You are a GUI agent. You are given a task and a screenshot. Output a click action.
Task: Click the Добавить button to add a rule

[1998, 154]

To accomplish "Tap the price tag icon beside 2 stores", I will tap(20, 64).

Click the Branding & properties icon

Exercise instructions
Return every line above exactly.

Exercise result
You are a GUI agent. You are given a task and a screenshot. Output a click action.
Task: Click the Добавить button to add a rule

[1998, 154]

To accomplish "Tap the price tag icon beside 2 stores", I will tap(20, 64).

Click the Branding & properties icon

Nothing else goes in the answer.